- Page text -
======

WE ARE BEGINNING what is a pivotal week for DONALD TRUMP and his presidency. Most notably: the public impeachment proceedings, which begin Wednesday and continue Friday. On Tuesday, we expect the release of a second transcript of a phone call between the president and Ukraine’s Volodymyr Zelenskiy. Also: The president of Turkey — a country some in the Trump administration said was responsible for war crimes — will come to the White House and appear alongside the president for a news conference. Talks resume this week to avoid a government shutdown in 10 DAYS. And if the administration is to complete the USMCA, progress needs to be made in short order.
HOW REPUBLICANS ARE RESPONDING — “Republicans plot counterattack for impeachment hearings,” by Melanie Zanona: “The transcripts released last week from closed-door interviews with impeachment witnesses also provide a window into how the GOP plans to approach the high-stakes hearings. Republicans will try to paint the Democratically led process as politically motivated and minimize Trump’s role in the quest to persuade Ukraine to investigate his political rivals. And they will also try to keep the heat off Trump by attacking the Bidens and pushing other conspiracy theories about the elections.” POLITICO
THE FULL FLIP? … “Giuliani Associate Says He Gave Demand for Biden Inquiry to Ukrainians,” by NYT’s Ben Protess, Andrew Kramer, Michael Rothfeld and William Rashbaum: “Not long before the Ukrainian president was inaugurated in May, an associate of Rudolph W. Giuliani’s journeyed to Kiev to deliver a warning to the country’s new leadership, a lawyer for the associate said.
“The associate, Lev Parnas, told a representative of the incoming government that it had to announce an investigation into Mr. Trump’s political rival, Joseph R. Biden Jr., and his son, or else Vice President Mike Pence would not attend the swearing-in of the new president, and the United States would freeze aid, the lawyer said.
“The claim by Mr. Parnas, who is preparing to share his account with impeachment investigators, challenges the narrative of events from Mr. Trump and Ukrainian officials that is at the core of the congressional inquiry. It also directly links Mr. Giuliani, the president’s personal lawyer, to threats of repercussions made to the Ukrainians, something he has strenuously denied.

======

- Dataset content -
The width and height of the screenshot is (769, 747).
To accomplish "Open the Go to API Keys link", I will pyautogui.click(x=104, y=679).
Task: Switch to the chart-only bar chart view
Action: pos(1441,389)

======

- Written tasks -
1 > Rewrite the impeachment briefing from "WE ARE BEGINNING" up to and including "in short order.", substituting "Thursday" for "Wednesday".
2 > Translate this sentence from the impeachment briefing into Spanish: "On Tuesday, we expect the release of a second transcript of a phone call between the president and Ukraine’s Volodymyr Zelenskiy."

- Answer set -
1 >
WE ARE BEGINNING what is a pivotal week for DONALD TRUMP and his presidency. Most notably: the public impeachment proceedings, which begin Thursday and continue Friday. On Tuesday, we expect the release of a second transcript of a phone call between the president and Ukraine’s Volodymyr Zelenskiy. Also: The president of Turkey — a country some in the Trump administration said was responsible for war crimes — will come to the White House and appear alongside the president for a news conference. Talks resume this week to avoid a government shutdown in 10 DAYS. And if the administration is to complete the USMCA, progress needs to be made in short order.

2 > El martes esperamos la publicación de una segunda transcripción de una llamada telefónica entre el presidente y el mandatario ucraniano Volodymyr Zelenskiy.